> _The problem_
Your answer should consist of the line holding "Click the sparkle icon on Analyze Forecast" and all lines after it to the end of the material, copied exactly.

> _Source material_

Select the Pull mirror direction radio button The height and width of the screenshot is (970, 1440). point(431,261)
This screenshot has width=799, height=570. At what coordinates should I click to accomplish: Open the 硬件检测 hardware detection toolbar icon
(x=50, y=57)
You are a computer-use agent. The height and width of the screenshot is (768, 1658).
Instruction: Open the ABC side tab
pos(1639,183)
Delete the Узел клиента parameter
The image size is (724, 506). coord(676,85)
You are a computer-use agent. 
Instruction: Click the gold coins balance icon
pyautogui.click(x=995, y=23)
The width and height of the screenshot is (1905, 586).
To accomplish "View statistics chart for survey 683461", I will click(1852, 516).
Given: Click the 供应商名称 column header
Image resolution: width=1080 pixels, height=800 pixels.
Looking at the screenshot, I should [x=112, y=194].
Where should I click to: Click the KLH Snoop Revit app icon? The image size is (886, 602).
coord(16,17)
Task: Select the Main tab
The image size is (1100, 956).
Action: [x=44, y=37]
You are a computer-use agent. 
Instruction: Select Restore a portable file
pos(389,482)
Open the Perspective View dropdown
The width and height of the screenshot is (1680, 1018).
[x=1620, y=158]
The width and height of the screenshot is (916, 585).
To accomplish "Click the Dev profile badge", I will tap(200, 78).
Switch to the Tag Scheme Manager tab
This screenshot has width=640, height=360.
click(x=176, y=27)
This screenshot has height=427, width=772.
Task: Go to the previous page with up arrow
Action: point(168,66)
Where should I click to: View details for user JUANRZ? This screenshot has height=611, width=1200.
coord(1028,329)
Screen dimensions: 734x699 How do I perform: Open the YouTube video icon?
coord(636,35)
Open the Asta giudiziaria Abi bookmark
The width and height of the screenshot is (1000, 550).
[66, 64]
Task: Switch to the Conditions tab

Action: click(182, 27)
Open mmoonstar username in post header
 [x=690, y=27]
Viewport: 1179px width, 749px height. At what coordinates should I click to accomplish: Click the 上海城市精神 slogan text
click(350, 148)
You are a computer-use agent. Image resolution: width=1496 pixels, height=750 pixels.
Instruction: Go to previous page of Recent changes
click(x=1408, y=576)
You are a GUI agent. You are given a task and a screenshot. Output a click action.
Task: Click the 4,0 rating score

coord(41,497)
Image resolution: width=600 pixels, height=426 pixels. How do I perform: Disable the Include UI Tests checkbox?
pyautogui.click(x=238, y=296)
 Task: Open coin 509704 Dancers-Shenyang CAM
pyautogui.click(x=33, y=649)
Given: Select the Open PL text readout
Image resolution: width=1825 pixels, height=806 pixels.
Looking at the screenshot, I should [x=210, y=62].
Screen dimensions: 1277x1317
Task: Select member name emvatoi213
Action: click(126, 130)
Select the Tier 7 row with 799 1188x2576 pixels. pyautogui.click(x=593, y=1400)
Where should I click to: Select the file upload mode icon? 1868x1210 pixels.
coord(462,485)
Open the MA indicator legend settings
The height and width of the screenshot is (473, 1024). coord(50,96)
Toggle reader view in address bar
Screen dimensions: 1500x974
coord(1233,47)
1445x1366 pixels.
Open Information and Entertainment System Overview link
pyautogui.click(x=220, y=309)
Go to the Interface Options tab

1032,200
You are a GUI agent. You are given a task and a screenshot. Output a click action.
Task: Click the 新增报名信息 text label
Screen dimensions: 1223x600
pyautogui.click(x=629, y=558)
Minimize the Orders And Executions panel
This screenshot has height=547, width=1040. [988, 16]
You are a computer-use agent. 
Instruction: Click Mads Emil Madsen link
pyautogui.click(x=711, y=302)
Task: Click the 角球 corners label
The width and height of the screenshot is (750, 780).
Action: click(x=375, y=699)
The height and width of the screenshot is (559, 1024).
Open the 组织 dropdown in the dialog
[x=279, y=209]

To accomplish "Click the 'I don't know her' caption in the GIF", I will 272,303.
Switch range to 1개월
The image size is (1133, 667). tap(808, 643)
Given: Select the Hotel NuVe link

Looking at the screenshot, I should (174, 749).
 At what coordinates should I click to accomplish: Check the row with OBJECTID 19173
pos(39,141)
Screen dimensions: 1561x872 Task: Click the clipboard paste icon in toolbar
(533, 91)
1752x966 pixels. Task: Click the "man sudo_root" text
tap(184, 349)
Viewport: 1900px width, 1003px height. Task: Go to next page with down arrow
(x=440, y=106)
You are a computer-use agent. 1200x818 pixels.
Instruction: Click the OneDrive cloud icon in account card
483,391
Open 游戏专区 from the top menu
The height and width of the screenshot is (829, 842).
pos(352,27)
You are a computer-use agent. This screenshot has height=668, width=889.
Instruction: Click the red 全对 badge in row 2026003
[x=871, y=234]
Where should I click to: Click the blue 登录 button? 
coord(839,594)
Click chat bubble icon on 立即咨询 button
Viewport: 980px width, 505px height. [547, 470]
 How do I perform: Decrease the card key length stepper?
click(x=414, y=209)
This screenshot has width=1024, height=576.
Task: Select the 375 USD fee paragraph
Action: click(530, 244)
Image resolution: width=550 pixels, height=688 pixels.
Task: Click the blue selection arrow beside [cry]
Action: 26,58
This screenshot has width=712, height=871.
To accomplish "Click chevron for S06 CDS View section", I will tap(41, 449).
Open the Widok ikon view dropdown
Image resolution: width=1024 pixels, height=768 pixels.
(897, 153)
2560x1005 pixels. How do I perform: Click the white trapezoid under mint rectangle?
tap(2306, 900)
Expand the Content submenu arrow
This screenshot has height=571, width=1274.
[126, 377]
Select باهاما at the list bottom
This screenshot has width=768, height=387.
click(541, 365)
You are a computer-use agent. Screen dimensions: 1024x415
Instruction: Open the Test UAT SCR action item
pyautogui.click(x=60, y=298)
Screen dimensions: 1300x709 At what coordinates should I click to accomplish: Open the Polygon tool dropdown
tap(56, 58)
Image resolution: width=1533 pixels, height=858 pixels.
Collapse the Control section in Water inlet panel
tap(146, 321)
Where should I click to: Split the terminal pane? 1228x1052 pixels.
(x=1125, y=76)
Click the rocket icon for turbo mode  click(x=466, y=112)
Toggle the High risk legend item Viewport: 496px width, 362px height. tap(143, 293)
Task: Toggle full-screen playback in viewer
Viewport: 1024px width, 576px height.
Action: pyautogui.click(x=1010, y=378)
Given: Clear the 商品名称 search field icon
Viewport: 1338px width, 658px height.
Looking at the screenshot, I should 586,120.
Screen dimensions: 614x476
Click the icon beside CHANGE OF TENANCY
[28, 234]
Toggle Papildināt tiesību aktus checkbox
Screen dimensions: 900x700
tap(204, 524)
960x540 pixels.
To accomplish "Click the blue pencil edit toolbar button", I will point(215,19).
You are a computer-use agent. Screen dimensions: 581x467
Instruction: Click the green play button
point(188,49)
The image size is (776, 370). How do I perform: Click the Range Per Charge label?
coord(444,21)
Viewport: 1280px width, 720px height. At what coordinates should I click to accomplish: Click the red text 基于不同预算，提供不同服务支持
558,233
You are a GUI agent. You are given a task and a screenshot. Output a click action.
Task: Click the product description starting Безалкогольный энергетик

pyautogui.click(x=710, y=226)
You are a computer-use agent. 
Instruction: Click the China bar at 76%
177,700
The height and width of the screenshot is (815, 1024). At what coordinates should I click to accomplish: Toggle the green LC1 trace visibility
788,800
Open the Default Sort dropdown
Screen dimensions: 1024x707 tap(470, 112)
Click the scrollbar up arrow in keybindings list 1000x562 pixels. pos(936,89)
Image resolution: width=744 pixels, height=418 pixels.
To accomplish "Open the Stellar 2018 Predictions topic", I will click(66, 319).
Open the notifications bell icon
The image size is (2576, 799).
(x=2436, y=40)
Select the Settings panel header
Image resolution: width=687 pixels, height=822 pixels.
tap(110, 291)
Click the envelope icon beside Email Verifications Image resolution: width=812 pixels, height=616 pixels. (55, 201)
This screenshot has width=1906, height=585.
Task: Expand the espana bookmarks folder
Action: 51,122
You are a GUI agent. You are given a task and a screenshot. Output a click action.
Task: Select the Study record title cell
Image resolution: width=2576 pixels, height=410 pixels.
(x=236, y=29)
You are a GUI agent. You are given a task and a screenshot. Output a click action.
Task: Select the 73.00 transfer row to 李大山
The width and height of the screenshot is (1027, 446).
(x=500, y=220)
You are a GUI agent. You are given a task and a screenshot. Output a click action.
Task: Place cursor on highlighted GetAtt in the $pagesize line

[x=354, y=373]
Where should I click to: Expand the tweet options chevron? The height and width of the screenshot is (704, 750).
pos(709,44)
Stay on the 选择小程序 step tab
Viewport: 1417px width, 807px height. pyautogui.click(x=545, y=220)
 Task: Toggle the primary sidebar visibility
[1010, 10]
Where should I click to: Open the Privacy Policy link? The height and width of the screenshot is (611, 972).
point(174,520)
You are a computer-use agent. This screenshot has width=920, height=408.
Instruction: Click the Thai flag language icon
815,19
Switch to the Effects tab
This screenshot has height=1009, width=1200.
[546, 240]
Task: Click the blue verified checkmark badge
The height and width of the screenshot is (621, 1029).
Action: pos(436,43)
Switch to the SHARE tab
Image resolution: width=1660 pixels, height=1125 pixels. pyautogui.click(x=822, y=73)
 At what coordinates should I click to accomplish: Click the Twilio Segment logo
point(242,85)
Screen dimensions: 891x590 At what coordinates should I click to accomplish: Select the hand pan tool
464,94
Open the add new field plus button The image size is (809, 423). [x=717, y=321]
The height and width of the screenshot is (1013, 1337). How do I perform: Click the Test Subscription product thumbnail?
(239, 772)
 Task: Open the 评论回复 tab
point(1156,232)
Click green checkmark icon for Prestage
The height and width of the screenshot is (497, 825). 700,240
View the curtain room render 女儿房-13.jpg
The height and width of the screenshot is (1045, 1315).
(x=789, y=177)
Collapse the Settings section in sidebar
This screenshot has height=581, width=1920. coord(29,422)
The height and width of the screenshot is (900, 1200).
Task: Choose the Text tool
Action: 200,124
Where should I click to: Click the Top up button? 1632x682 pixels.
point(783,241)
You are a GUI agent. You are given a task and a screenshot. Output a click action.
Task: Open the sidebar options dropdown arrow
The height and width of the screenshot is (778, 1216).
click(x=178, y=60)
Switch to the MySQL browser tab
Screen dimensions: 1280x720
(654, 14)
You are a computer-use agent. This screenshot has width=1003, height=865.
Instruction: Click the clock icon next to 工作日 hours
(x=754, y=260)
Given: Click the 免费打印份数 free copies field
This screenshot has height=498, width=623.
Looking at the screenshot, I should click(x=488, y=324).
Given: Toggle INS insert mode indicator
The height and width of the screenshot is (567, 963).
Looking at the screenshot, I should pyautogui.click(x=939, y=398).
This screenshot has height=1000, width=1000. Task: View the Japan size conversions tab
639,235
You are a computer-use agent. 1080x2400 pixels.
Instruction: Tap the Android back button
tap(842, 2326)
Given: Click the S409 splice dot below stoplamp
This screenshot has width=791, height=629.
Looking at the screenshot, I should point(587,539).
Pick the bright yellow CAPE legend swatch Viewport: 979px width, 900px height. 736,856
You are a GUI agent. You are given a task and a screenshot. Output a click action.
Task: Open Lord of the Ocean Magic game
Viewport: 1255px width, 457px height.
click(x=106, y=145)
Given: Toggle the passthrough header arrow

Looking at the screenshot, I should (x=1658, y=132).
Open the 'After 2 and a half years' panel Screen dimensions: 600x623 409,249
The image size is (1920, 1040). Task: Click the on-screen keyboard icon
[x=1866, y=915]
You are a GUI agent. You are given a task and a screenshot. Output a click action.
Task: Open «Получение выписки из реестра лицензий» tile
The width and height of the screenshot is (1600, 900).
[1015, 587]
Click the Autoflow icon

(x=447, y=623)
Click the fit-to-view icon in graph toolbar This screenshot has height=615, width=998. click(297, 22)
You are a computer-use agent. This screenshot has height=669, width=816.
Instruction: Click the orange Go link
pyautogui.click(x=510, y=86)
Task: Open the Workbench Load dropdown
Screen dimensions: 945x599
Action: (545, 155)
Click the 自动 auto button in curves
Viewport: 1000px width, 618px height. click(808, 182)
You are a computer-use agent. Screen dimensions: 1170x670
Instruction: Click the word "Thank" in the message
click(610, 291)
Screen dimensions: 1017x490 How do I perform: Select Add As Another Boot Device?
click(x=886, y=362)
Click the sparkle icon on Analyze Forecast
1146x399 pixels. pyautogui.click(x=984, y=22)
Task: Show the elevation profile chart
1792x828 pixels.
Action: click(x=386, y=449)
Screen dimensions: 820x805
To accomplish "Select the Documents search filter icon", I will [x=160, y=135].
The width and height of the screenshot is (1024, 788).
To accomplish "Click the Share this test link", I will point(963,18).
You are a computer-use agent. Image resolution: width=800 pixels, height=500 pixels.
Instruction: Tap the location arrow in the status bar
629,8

> _Final answer_
Click the sparkle icon on Analyze Forecast
1146x399 pixels. pyautogui.click(x=984, y=22)
Task: Show the elevation profile chart
1792x828 pixels.
Action: click(x=386, y=449)
Screen dimensions: 820x805
To accomplish "Select the Documents search filter icon", I will [x=160, y=135].
The width and height of the screenshot is (1024, 788).
To accomplish "Click the Share this test link", I will point(963,18).
You are a computer-use agent. Image resolution: width=800 pixels, height=500 pixels.
Instruction: Tap the location arrow in the status bar
629,8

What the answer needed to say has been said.